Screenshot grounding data
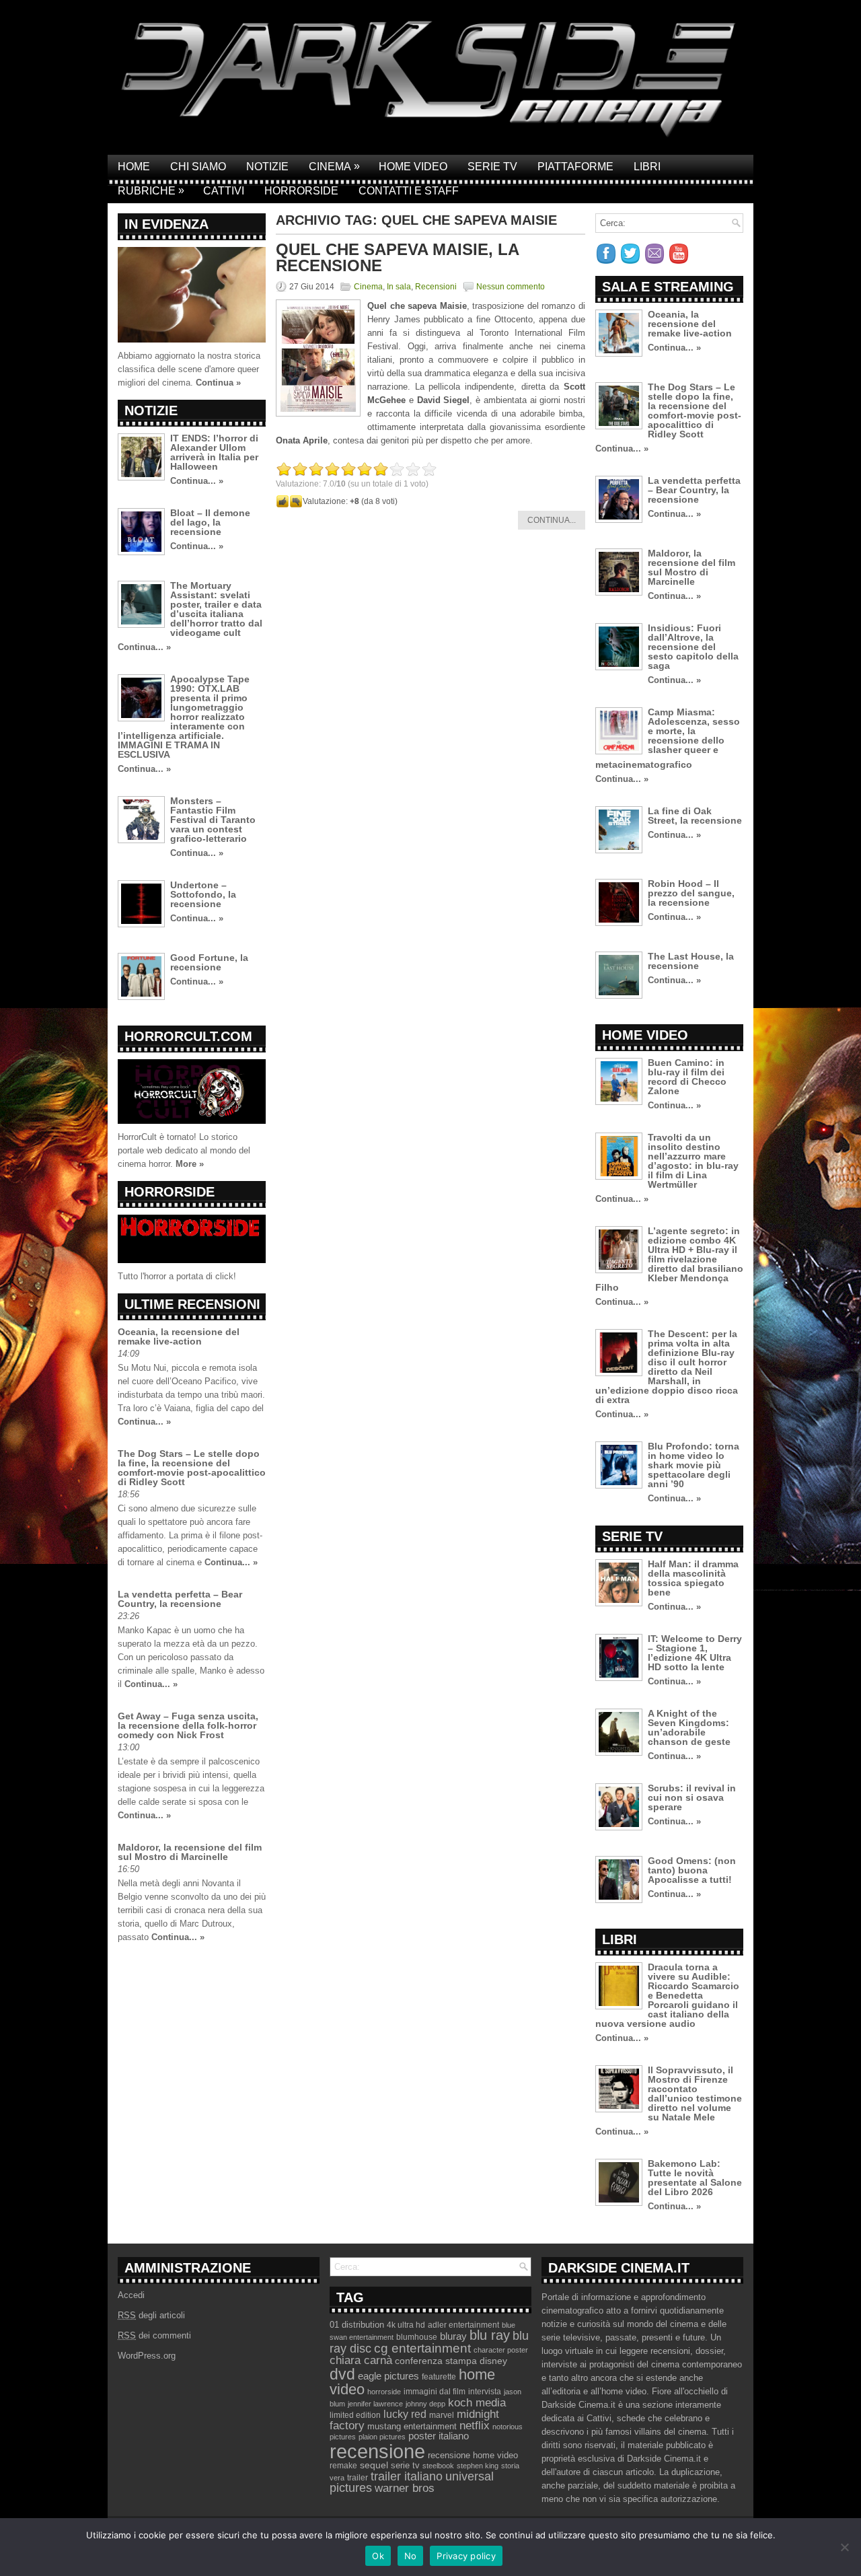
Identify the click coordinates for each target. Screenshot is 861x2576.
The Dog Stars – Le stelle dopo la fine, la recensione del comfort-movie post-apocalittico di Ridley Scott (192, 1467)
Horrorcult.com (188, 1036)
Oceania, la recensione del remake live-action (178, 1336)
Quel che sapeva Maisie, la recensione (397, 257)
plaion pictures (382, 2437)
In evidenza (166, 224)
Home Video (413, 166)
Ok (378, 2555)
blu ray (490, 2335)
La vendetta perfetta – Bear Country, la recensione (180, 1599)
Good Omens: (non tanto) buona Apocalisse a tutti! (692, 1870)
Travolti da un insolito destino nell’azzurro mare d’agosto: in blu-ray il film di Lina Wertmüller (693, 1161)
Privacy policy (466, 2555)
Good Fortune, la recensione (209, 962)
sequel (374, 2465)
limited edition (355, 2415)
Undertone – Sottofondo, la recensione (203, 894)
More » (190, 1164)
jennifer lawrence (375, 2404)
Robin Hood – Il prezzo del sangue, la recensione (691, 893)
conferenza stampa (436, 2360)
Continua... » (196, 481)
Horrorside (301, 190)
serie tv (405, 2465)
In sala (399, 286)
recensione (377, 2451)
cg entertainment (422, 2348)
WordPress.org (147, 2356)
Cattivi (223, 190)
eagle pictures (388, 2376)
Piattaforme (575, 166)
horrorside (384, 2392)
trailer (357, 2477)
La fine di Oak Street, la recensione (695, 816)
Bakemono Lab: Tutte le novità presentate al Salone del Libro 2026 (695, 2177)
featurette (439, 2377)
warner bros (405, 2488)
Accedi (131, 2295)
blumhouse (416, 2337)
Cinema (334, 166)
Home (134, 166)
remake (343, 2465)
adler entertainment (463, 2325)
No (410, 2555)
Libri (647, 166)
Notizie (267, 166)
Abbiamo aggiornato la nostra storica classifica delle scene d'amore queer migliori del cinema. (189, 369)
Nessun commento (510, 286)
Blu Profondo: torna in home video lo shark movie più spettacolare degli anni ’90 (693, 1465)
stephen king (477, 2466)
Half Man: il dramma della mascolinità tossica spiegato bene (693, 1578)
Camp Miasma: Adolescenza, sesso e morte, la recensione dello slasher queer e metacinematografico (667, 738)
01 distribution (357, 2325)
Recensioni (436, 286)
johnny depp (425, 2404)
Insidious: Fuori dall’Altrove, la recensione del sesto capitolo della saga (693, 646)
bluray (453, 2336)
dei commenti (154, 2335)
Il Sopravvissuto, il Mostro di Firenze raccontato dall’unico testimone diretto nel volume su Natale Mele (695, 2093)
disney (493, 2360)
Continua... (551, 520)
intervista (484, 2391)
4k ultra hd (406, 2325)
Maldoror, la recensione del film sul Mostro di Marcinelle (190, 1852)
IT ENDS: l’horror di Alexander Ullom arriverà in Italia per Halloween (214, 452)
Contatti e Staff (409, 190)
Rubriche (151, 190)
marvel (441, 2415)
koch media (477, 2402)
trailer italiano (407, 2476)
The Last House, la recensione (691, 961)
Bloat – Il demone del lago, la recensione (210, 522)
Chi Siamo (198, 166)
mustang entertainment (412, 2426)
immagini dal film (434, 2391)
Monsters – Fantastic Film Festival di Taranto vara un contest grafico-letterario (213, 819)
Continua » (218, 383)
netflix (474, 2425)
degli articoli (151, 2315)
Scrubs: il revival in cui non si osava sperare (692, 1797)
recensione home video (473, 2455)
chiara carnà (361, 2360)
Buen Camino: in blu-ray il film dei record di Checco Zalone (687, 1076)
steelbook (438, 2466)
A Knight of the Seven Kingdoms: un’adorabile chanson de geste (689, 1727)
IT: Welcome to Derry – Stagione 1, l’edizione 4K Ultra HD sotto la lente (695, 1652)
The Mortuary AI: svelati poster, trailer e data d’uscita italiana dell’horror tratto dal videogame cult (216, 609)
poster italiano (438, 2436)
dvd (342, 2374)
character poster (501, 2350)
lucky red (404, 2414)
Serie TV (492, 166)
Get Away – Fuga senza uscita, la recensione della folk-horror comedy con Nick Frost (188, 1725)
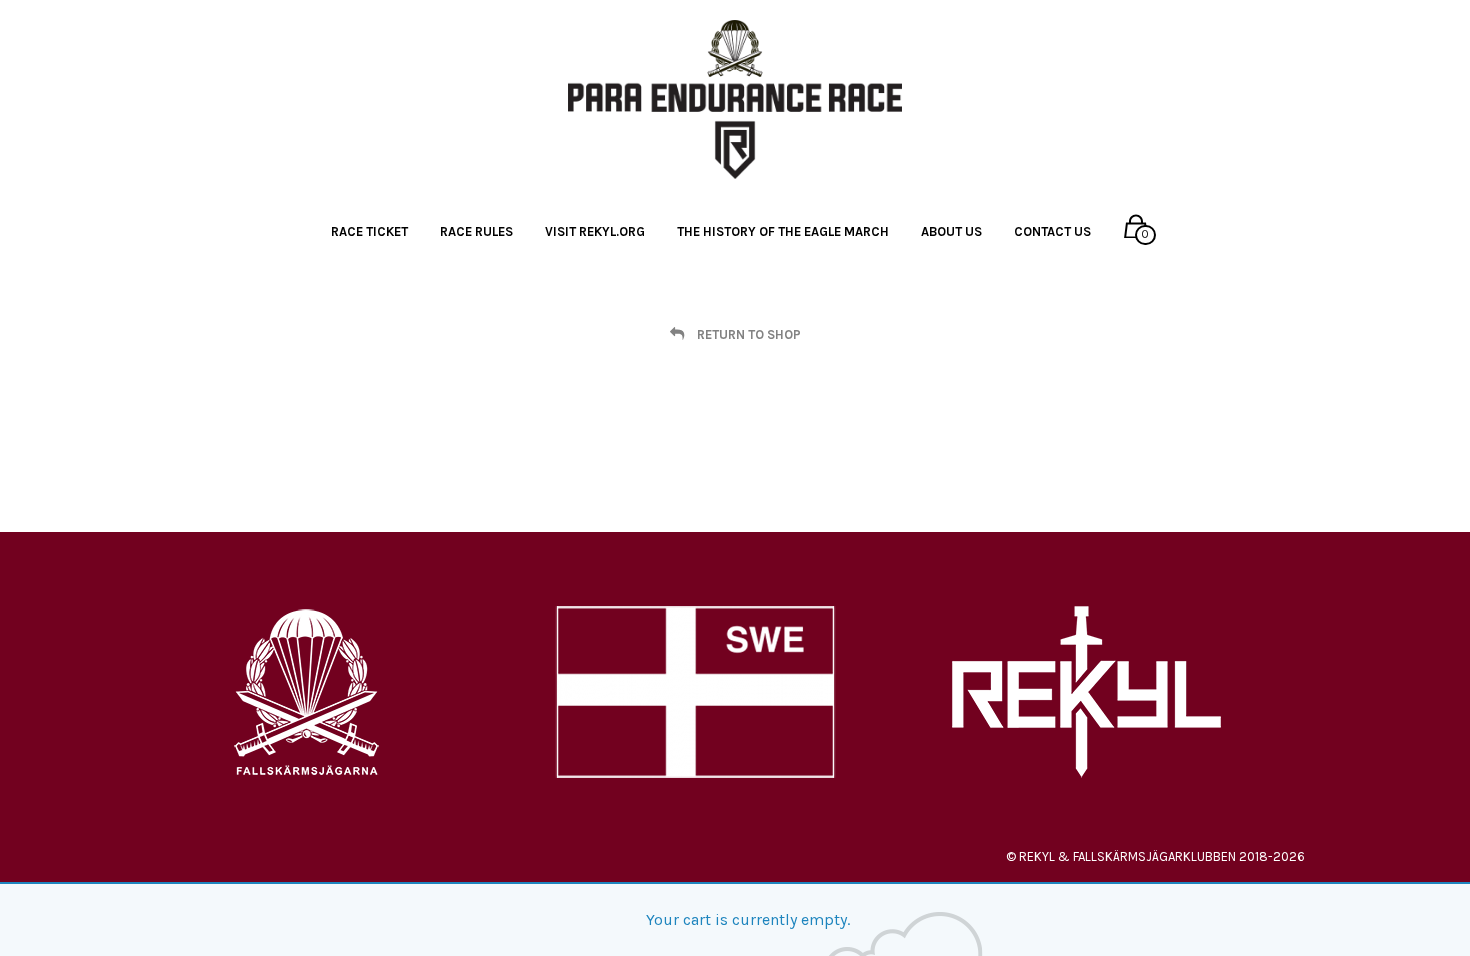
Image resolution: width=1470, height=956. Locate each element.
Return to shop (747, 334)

— EXERCISE DESCRIPTION —
Above are the records; from them, give again exactly the lines from the one containing "Blu Profondo: torna" to the one containing "disney (493, 2360)", both lines included, and nothing more.

— SOLUTION TO THIS EXERCISE —
Blu Profondo: torna in home video lo shark movie più spettacolare degli anni ’90 (693, 1465)
stephen king (477, 2466)
Half Man: il dramma della mascolinità tossica spiegato bene (693, 1578)
Camp Miasma: Adolescenza, sesso e morte, la recensione dello slasher queer e metacinematografico (667, 738)
01 distribution (357, 2325)
Recensioni (436, 286)
johnny depp (425, 2404)
Insidious: Fuori dall’Altrove, la recensione del sesto capitolo della saga (693, 646)
bluray (453, 2336)
dei commenti (154, 2335)
Il Sopravvissuto, il Mostro di Firenze raccontato dall’unico testimone diretto nel volume su Natale Mele (695, 2093)
disney (493, 2360)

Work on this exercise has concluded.